Large data not encrypted with RSA Encryption

2019-03-29 06:30发布

问题:

My Problem:

My encryption code working fine for below 64 characters. but if it exceeds 64 character I got following error

javax.crypto.IllegalBlockSizeException: input must be under 64 bytes

Encryption code

        cipher = Cipher.getInstance("RSA/ECB/PKCS1Padding);
        cipher.init(Cipher.ENCRYPT_MODE, publicKey);
        encryptedBytes = cipher.doFinal(message.getBytes(StandardCharsets.UTF_8));
        rsaEncrypted= Base64.encodeToString(encryptedBytes, Base64.NO_WRAP);

Key generation code

      KeyPairGenerator keyGen = KeyPairGenerator.getInstance("RSA");
      keyGen.initialize(512);
      KeyPair keypair = keyGen.genKeyPair();
      PublicKey pub = keypair.getPublic();
      byte[] pubs = pub.getEncoded();

My question:

It's possible encrypt large text with 512 bits of keys? Any mistake in my code?

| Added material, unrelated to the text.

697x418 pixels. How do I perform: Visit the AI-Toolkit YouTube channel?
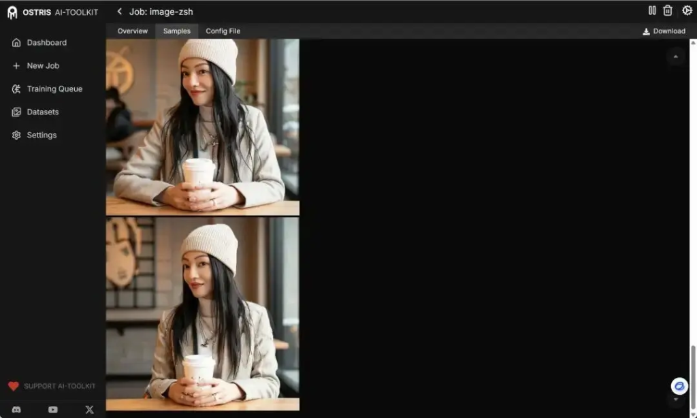52,410
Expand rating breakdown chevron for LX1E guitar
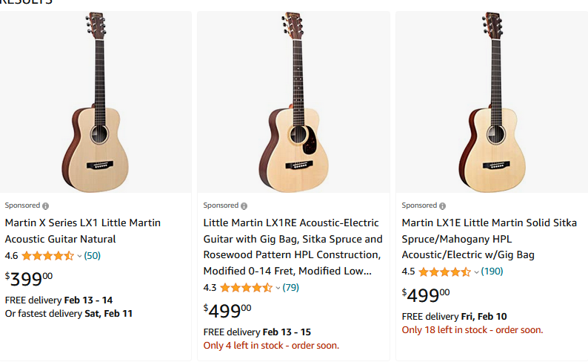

Note: If anyone want full of code I will update later.

回答1:

Here is a direct quote from the seminal book titled Cryptography Engineering by Ferguson, Schneier, and Kohno,

Encrypting a message is the canonical application of RSA, yet it is almost never used in practice. The reason is simple: the size of the message that can be encrypted using RSA is limited by the size of n. In real systems, you cannot even use all the bits, because the encoding function has an overhead. This limited message size is too impractical for most applications, and because the RSA operation is quite expensive in computational terms, you don’t want to split a message into smaller blocks and encrypt each of them with a separate RSA operation.

In other words, for a n-bit RSA key, the maximum length of data RSA can encrypt in bytes is

Floor(n/8) - 11 

where 11 bytes is for padding

So for a key size of 512 bits, the maximum length of data that can be encrypted is,

512/8 - 11 = 53 bytes

Again from the book Cryptography Engineering,

The solution used almost everywhere is to choose a random secret key K, and encrypt K with the RSA keys. The actual message m is then encrypted with key K using a block cipher or stream cipher. So instead of sending something like ERSA(m), you send ERSA(K),EK(m).

Basically, it's telling you do the following to get over the limitation of RSA,

  1. Generate a secret key, K using an algorithm such as AES.
  2. Encrypt the plaintext, m, with the newly generated secret key to get cipher text, say EK(m).
  3. Encrypt the secret key a RSA public key, ERSA(K).
  4. Sent the client the cipher text, EK(m), and the encrypted key ERSA(K).
  5. The client can decrypt ERSA(K) with the RSA private key to get K.
  6. The client then decrypt the cipher text, EK(m) with K to get m.


回答2:

The number of bytes you can encrypt in one RSA block is dictated by the key size used minus any bytes taken up for padding.

Generally RSA is not suited for bulk encryption as it's quite slow. Instead use a symmetric encryption algorithm like AES if you can. If you really need the two key's of RSA, use a Hybrid approach where you encrypt the data with a random symmetric key, and then encrypt that key with the RSA key.

A benefit of using symmetric encryption is also that the libraries automatically supports bulk encryption - which they don't for RSA.